4 medium-sized sweet potatoes, cut into 1-inch pieces
5 tbl olive oil,
1 tbl finely chopped fresh rosemary
1 tsp freshly ground black pepper
1/2 tsp ground ginger
12 tsp ground cumin

1 cup raw green pumpkin seeds (also known as pepitas)
1 cup chopped scallions
1 cup julienned roasted red pepper
1 cup dried cranberries

6 tbl balsamic vinegar
2 tbl Dijon mustard
2 garlic cloves, minced
1/3 cup mango chutney
2 tbl honey
1/4 cup olive oil

Preheat oven to 425.
In a roasting pan, combine potatoes, 3 tbl of olive oil, rosemary, salt, pepper, cumin & ginger. Stir to combine and bake until the potatoes are fork-tender and golden brown, about 25 to 30 min.

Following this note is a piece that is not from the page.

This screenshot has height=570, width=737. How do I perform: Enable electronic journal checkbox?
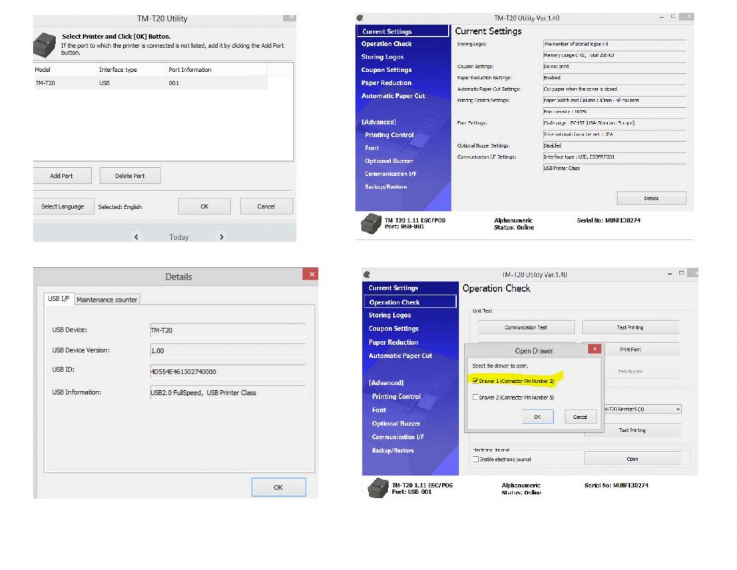point(475,459)
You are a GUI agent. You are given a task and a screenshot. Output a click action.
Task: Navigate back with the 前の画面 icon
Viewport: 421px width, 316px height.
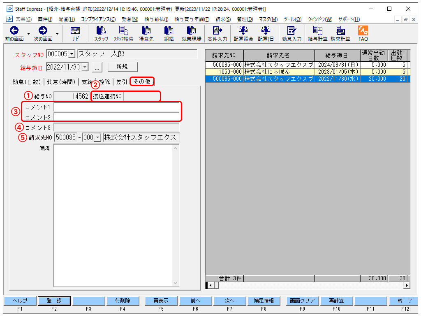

Meanwhile, heat the remaining 2 tbl olive oil in a skillet over med-high heat. Add the pumpkin seeds and cook, stirring until toasted. Transfer the seeds to a plate and season with salt and pepper. In a small bowl combine the cranberries, scallions and red pepper - set aside.

Make the Dressing: Prepare the dressing by combining all the ingredients (except the olive oil) in a small saucepan and heat. Remove from the heat and whisk in the olive oil. Assemble the salad by tossing the roasted potatoes with the red pepper mixture. Add enough of the dressing to coat and garnish with toasted pumpkin seeds. Serve with extra dressing on the side.

Personal Notes:
Personal Notes:
We served this salad at The Rice's Thanksgiving on Cape Cod. In 2007 we had 23 for dinner.